Di bawah samar-samar cahaya bulan, permukaan laut bergejolak seperti air mendidih. Bukan seperti riak ombak yang bergelombang. Ternyata inilah arus kuat yang dulu pernah ayah ceritakan ketika ikut kapal pemancing ikan. Jika tak berpengalaman, kapal akan hancur menabrak tebing batu dan puing-puingnya akan terseret ke bawah dan terdampar entah di mana. Boat kami tak bisa bergerak cepat. Boat seperti diayak; seolah ada yang menggoyang dasar boat dari bawah. Baling-baling dipaksa berputar melawan arus. Knalpot mesin tak hanya mengeluarkan asap hitam, tapi bercampur dengan percikan api. Ujung besi knalpotnya sudah menjadi bara, merah menyala. Kak Zatin yang berada di dekatnya duduk seperti patung. Tak bergerak sama sekali. Pendar-pendar plankton tak lagi dapat menghibur. Hanya lampu-lampu kota yang semakin dekat yang menjadi pelipur.
“That was the scariest trip i’ve ever been”, ungkapku pada Agus ketika boat menyentuh pasir di tepi kuala. Lega sekali akhirnya tiba dengan selamat dan melihat senyum sumringah pada wajah-wajah kelelahan malam itu. Bang Midi bercerita kalau arus tadi itu belum seberapa. Masih ada yang lebih kuat lagi. Mereka menyebutnya dengan Abah Masam Muka yang artinya arus muka masam. Karena setiap kali nelayan tiba di lintasan arus itu, muka mereka langsung berubah masam.

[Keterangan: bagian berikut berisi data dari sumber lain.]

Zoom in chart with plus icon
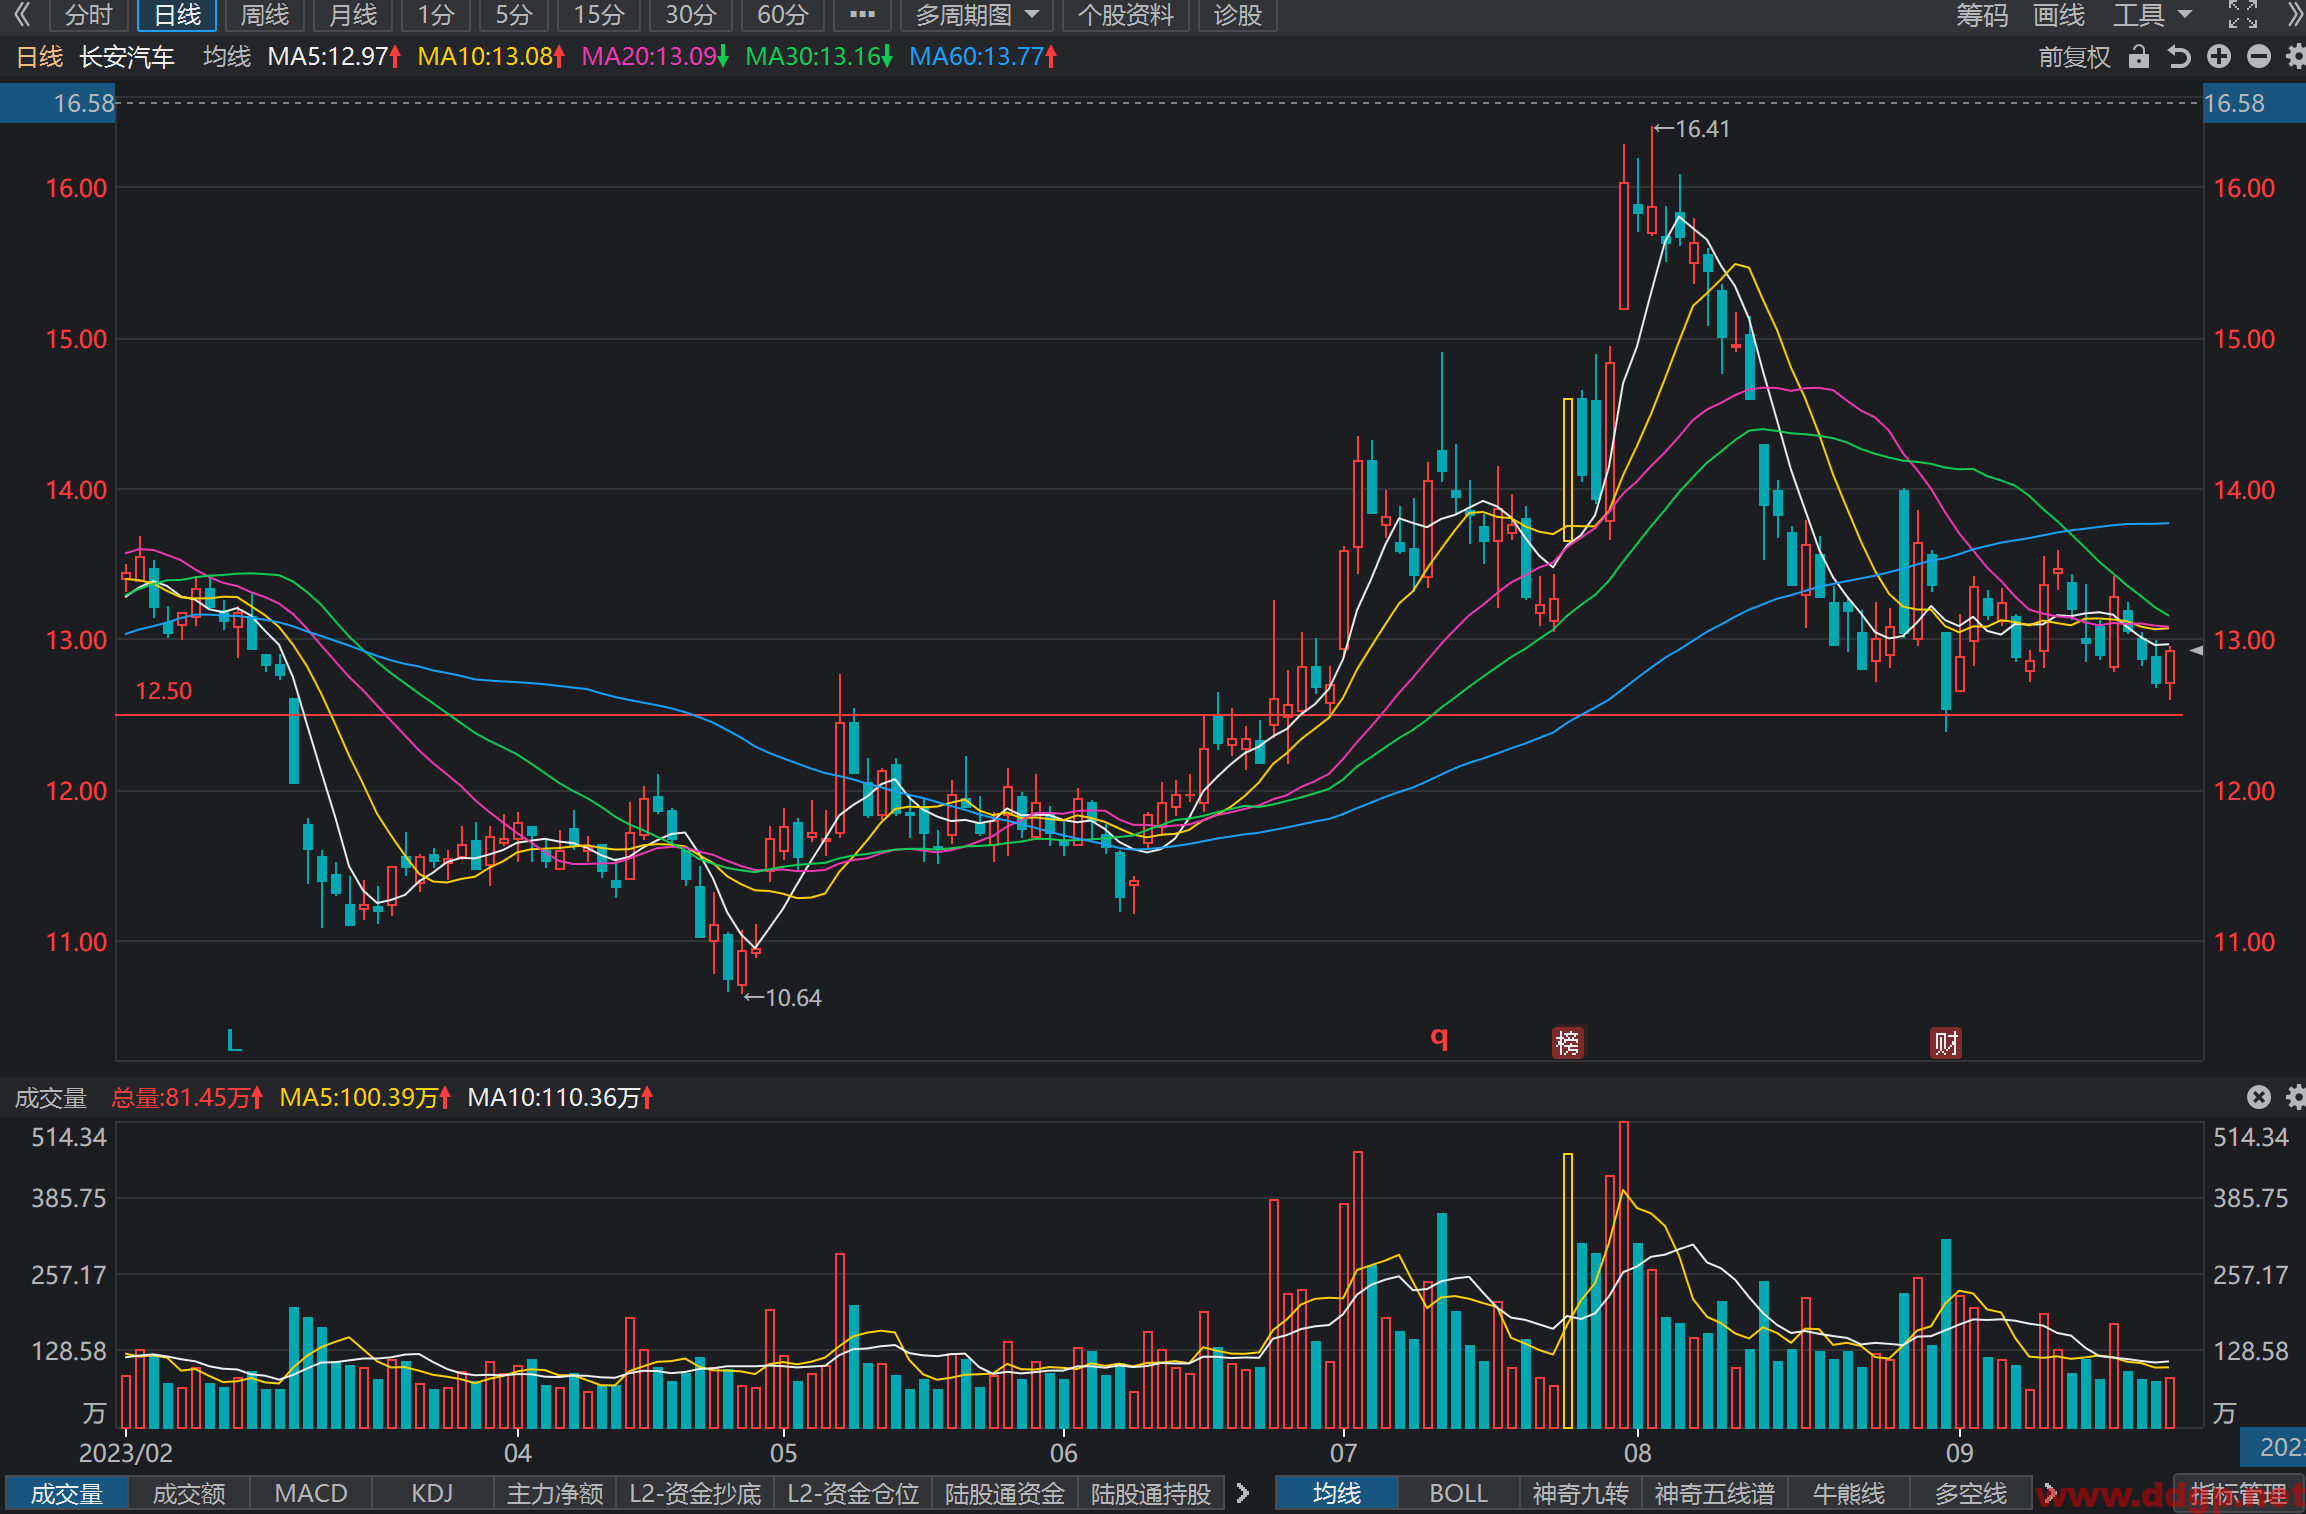The height and width of the screenshot is (1514, 2306). point(2219,57)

Perjalanan ini menjadi pengalaman baru bagi kami. Mendaki tebing setinggi 20 meter, berjalan dalam gelap di pinggir tebing, memanjat menara setinggi 80 meter, dan menerjang maut di arus Abah Masam Muka. Siapa yang bisa menyangka ternyata kami mengalami petualangan yang seru hingga perjalanan ini berakhir. Menakutkan sih memang. Tapi ketakutan itu pula yang menjadikan perjalanan ini lebih terasa adventure-nya. God saves the best for last.
Baca pengalamanku sebelumnya di sini:
The Real Escapade to Pulau Bunta
Baca juga pengalaman Kak Zatin dan Bang Rahmat di sini:
Memacu Adrenalin di Pulau Bunta bagian pertama oleh Bang Rahmat
Memacu Adrenalin di Pulau Bunta bagian kedua oleh Bang Rahmat
Pesona Pulau Bunta oleh Kak Zatin
biru lautnya itu yang bikin saya demen maen ke pantai
yah meskipun belom bisa berenang juga sih..
apalagi kalo pulaunya sepi kaya gini nih
aah serasa milik sendiri
Kulit menjadi legam pun tak jadi masalah ya, Ga.
Serius nih bang plankton bioluminescence?? Waah, jadi iri! kepengen lihat!! XD
Iya, Zam. Zamer harus lihat sendiri supaya percaya. :D
Tulisannya semakin bagus. Aku suka cara membuka tulisannya :)
Makasih makasiiiih… :)
Btw, blog barumu juga kereeeeen…
Kereeen kereeen, kapan lagi kesana? kemarin pada pengen ikut, tapi ngga bisa ninggalin koas -_-
Rencananya tanggal 22-23 Februari nanti sama tanggal 8-9 Maret. Yuk ikut? :D
Wow….. keren dek, ceritanya hidup dan pembacapun ikut terbawa suasana, apalagi kalau mengingat pengalaman malam itu, keindahan bulan sabitpun tak mampu melukis senyum
Makasih, Kak. Alhamdulillah bisa pulang dan sampai dengan selamat ya kak. :D
Mantap
Sering mondar mandir si P. Bunta, tapi ga pernah mampir.. Best spot for fishing… Mingu kmaren, angin-a udah mulai teduh..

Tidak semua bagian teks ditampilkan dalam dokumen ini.